К сентябрю 1950 года в районе Нижнего поселка была открыта средняя школа № 34. Трехэтажное, с огромными окнами здание школы было построено пленными немцами и располагалось между автозаводом (так именовали секретный военный завод) и гигантским оврагом. Мама получила в новой школе постоянную работу. Она преподавала украинский язык и литературу, а также была старшей пионервожатой. Это была самая счастливая пора ее жизни. Она любила детей и умела не просто ладить с ними, но и пробуждать их фантазию и энтузиазм. В то время страна гордилась своими героями — папанинцами, полярными летчиками, полярными станциями. Мама провозгласила лозунг: «Отличникам учебы — Северный полюс!» — и зажгла сердца подростков. Резко поднялась успеваемость, изменилось поведение. Пионерская комната, в которой раньше, кроме горна и барабана, ничего не было, преобразилась в станцию «Северный полюс 34». Даже лед появился — ненастоящий, правда, но очень похожий. Мама договорилась со стекольным заводом, и школе выделили такое количество «голубых льдин», что не только подоконники оледенели, но даже столы и книжные полки.
Я проводил в пионерской комнате, то есть на Северном полюсе, целые дни. Листал книжки о Севере. Разглядывал глобус. Дул в горн и стучал на барабане. Но не учился.
В ноябре 1950 года завуч школы Надежда Гавриловна Кравченко остановила маму в коридоре и спросила:
— Ваш сын знает азбуку?
— Да, и считает до ста.
— Пускай идет в класс.
— Но ведь ему еще нет семи…
— Я разрешаю. Это лучше, чем байдыки бить в пионерской комнате.
— Спасибо, Надежда Гавриловна.
Так в шесть лет я стал учеником первого класса.
Конечно, были небольшие проблемы с именем. Имя Родина звучит, что говорить, но все же немного нелепо. Кто‑то из маминых учеников спросил:
— Галина Антоновна, а какое уменьшительное будет от «Родина»?
— Уменьшительное? — не поняла мама. — Нет у Родины уменьшительного.
— Нет, я про вашего сына.
— Родина… так и будет Родина.
— А когда в футбол играет?
— Ну и что?
— Неудобно кричать: «Родина, Родина! Пасуй мне!»
К разговору подключились другие ученики.
— Можно называть его Радик, — предложила одна девочка. — Ему пойдет. Помните, в «Молодой гвардии» был Радик Юркин, помните?
Мама уступила. С тех пор меня стали называть не Родина, а Радик.
И все же маме нравилось имя Родина. В день моего шестнадцатилетия она подарила мне томик Стефана Цвейга с дарственной надписью: «Сыну моему, носящему гордое имя Родина, в день рождения — с любовью».

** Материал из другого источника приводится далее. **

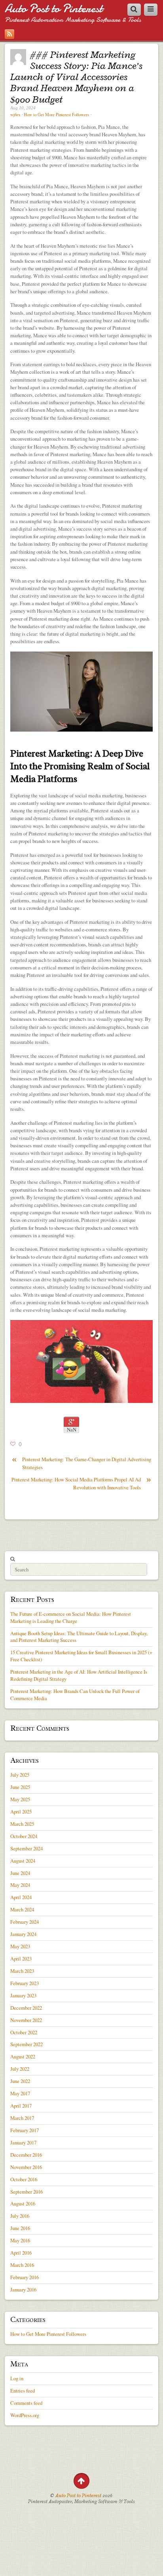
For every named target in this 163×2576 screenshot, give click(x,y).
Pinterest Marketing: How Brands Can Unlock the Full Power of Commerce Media (75, 1694)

Счастье мамы длилось недолго. В 1951 году, в двадцать девять лет, у нее нашли туберкулез легких и категорически запретили общение с детьми. Она вынуждена была оставить дневную школу и устроиться в вечернюю, для взрослых. Большего удара, чем этот, она еще не получала. Ее любовь к детям была страстной, всепоглощающей. Но болезнь оказалась сильнее. Никогда больше мама не вернулась в класс. Призвание жизни так и осталось нереализованным. Ученики скучали по ней. Даже спустя тридцать лет, когда я приезжал в Днепропетровск на традиционный сбор, взрослые «дети» вспоминали школьный «Северный полюс» и Галину Антоновну, энергичную, худенькую учительницу, перетряхнувшую всю школу.
Я был примерным учеником, получал пятерки и четверки. Но я не был таким раскованным, как другие. Еще бы, сын учительницы!

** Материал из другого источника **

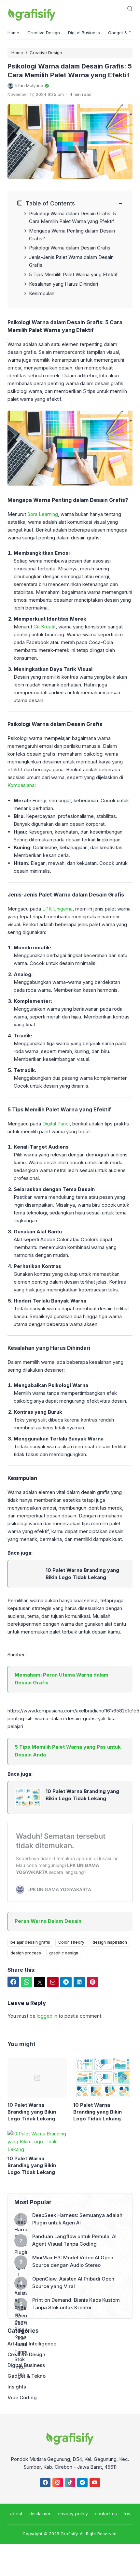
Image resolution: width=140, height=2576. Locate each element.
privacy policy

— Радик! — одергивали меня. — Ты что это разбегался? Прекрати сейчас же, пока маме не сказали.
Нет, я не боялся наказания. Мама не была со мной строга. Я не хотел видеть ее плачущей. Не знаю почему, но глаза у нее всегда были на мокром месте. Впрочем, сегодня, задним числом, я понимаю, что терзало ее душу. Но тогда меня это раздражало.
Все кругом знали, что мы бедные.
К моему несчастью, бабушка когда‑то научила маму кроить домашние тапочки. Так вот, мама достала где‑то кусок брезента и вручную сшила мне примитивные, ужасного вида чуни… не знаю, как их еще можно назвать.